2.5 | Deep learning architecture
Following the work on biomedical image segmentation [50], we built a
U-Net deep learning network to predict high-frame averaging spatial
images from the low number of frame-averaged ones. The U-Net code (main
model, training, data augmentation and testing) was written in a deep
learning API, Keras that runs on top of an end-to-end open-source
platform, TensorFlow. Google Collab platform with Python3 Google compute
engine backend GPU (Tesla K80, CUDA Version: 11.2, Intel(R) Xeon(R) CPU
@ 2.00GHz) has been utilized for this end. The fully convolutional
network U-Net comes with an encoding and a decoding part while the lost
part during the down-conversion of the image flows through the skip
connection (yellow arrow) to the corresponding up-converted layer as
shown in Fig. 1 and this concatenation of feature maps give localization
information. The input image was set to be 256 x 256 pixels. Each layer
of the network has two multichannel feature maps (deep blue box in Fig.

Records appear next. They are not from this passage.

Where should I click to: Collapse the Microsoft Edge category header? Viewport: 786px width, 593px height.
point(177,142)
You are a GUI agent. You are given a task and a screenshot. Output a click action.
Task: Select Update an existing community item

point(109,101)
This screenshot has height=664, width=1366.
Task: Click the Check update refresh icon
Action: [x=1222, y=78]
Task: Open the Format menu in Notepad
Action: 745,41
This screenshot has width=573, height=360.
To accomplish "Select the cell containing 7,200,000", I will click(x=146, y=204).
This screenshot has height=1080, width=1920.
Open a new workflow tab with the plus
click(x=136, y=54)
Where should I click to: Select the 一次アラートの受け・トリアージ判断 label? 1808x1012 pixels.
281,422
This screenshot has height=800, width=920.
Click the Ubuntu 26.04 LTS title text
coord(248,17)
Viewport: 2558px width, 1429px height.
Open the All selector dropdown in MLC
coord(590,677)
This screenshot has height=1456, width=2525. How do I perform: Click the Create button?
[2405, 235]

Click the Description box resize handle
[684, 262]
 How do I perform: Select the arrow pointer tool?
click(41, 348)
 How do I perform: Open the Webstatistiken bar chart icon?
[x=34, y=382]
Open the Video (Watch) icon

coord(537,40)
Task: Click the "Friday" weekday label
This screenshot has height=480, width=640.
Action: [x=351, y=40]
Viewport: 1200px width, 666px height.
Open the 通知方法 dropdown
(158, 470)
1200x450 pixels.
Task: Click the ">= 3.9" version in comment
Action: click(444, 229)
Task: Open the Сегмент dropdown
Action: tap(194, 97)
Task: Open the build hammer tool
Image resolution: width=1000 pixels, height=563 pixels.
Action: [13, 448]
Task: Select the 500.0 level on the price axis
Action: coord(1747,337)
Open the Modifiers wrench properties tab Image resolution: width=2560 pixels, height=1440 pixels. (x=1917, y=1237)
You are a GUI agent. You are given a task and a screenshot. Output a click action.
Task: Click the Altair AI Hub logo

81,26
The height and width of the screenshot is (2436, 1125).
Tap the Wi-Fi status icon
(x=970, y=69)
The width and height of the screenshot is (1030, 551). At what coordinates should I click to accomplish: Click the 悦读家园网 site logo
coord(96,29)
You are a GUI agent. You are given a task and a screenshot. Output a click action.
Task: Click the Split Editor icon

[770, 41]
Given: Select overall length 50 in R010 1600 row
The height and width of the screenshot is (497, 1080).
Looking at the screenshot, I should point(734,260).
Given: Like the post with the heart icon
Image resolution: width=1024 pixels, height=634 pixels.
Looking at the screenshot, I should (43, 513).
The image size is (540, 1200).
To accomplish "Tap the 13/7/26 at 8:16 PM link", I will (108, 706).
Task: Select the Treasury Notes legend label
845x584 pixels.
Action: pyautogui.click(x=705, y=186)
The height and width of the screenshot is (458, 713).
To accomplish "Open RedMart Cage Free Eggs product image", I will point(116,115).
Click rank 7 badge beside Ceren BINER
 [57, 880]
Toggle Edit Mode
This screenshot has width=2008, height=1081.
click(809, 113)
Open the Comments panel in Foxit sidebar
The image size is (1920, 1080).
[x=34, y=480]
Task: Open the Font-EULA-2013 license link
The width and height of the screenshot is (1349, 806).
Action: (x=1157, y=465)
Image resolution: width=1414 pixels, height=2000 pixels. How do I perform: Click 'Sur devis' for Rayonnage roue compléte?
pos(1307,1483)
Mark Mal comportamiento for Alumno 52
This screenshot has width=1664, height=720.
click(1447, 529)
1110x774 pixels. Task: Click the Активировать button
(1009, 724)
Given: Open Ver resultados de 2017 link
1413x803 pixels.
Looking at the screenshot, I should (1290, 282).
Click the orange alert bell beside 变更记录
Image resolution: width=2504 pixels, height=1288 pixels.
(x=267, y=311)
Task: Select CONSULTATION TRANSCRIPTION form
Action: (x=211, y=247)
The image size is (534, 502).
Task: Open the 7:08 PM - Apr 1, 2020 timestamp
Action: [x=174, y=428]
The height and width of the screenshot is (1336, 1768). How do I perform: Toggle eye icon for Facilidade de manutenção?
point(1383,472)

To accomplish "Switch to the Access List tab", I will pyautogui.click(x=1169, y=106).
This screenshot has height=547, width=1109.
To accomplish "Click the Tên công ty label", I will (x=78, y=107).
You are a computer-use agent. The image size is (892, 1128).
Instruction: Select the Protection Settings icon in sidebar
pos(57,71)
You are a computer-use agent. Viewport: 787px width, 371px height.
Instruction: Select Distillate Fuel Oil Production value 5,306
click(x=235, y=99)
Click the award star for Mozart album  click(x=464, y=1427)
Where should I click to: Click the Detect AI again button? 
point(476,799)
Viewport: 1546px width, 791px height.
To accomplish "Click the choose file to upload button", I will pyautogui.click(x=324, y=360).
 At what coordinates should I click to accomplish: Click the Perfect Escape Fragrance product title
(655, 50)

1) with varying numbers of feature spaces (starting from 64). The
convolution operation was applied with kernel sizes of 3 x 3 (green
arrow) along with the ‘same’ padding so that we do not miss the corners
of the image. It was then passed through a non-linear (piecewise linear)
rectified linear unit (ReLU) activation function. After the
convolution and the non-linearization steps, the max-pooling was done in
a 2 x 2 stride (orange down arrow) which reduces the pixel dimension to
half of the original size and again the same feature space convolution
and pooling operation are repeated three times. From the bottommost
layer, sometimes known as the bottleneck layer, up-sampling (black up
arrow) is executed with the same stride as that of the max-pooling and
the feature space convolution operations are implemented exactly similar
to the contracting pathway at the corresponding hierarchy. The only
extra operation is the concatenation as denoted by the light blue box in
Fig. 1. At the end of the contracting path, there are two dropout
operations denoted by the brown arrows. The last convolution layer is
passed through the sigmoid activation function which provides
the predicted denoised outputs. Mean squared error (MSE) was
used as the loss function and the replacement optimization algorithm –Adam with 1e-4 as the initial learning rate was applied.